Video conferencing, instant messaging (IM), blogs, wikis and activity streams have all become the norm as large companies push to connect their employees across groups, skills and geographic boundaries. With so many options, deciding where to start can be overwhelming, so I’ve listed a few tips below to help you get started with social collaboration:

· Set a clear agenda. 
It's important to define a clear set of objectives with specific strategies, rather than settling for stop-gap measures. This will guide your choice of solutions and implementation plans.

For instance, one of our goals at Accenture was to better connect our nearly 300,000 employees, regardless of geography. To that end, we made significant investments in video collaboration tools, and the impact of video communications on the way we work has been momentous.

Tangible business benefits—including lower travel costs and more face time with colleagues and clients­—translate into greater efficiency and substantial savings. But beyond that, video has allowed colleagues to forge stronger relationships and improve productivity, since face-to-face contact gives the ability to see and read those vital cues that help us gauge how messages and ideas are being received.

· Don’t be afraid to experiment.

To a certain degree, CIOs serve as gatekeepers to technology’s rate of adoption for employees. However, new options for social collaboration are popping up every week, and many of them deserve a closer look.

We are experimenting with numerous collaboration technologies, and based on feedback, we’re determining what solutions best resonate with the teams and provide the best user experience. The key is to create and measure against specific criteria, and not to linger on a solution that isn’t working out.

·  Foster support from the top down.

It’s true that many social collaboration technologies are implemented and then go nowhere. I believe that support in the form of regular interaction from senior executives is paramount in encouraging social collaboration across the organization. Internal blogging, for instance, has become very popular with my team and across the company, and the immediate feedback received often contains valuable insights.

The fact is, social collaboration is happening in organizations—whether it's planned or not. Communities of shared interest organically form or are forming around almost every product, service or idea that can be imagined.

Savvy digital organizations know that social networking and crowdsourcing to collaborative tools provide new potential to improve organizational agility, increase productivity, aid decision making and spark idea generation.  This also feeds into the crowdsourcing trend, as collaboration technologies now allow organizations to tap into vast pools of resources across the world. This can give every business access to an immense agile workforce that is sometimes better-suited to solving some of the problems that organizations may struggle with today.

To me, the effective CIO of today and tomorrow is a combination of consultant, aggregator, technology buyer, technology partner, innovator and, critically, still very much an operator. The CIO’s role here is to lead the business in exploring the art of the possible.
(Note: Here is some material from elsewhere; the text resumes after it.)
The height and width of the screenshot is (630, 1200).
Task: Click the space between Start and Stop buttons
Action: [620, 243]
While social collaboration adds another layer to the mix, it can actually ease the burden: We are now more aware of how social technology can be a competitive differentiator. Rather than accept modest improvements from these technologies, executives should aim high and pursue the greater gains that can come by embedding collaboration into specific processes, incentivizing collaborative behaviors and thinking more strategically about these important technologies.
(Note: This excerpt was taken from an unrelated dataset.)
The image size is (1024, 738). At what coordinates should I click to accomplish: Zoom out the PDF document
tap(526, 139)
As the CIO for Accenture, Andrew Wilson leads the global IT operations of a $28.6 billion company, including the infrastructure, services and applications that enable Accenture employees to work anytime, anywhere to serve clients in more than 120 countries. Wilson ensures that Accenture is at the forefront of innovation as a digital business—from mission-critical applications to the network, from email and laptops to enterprise social media and collaboration tools.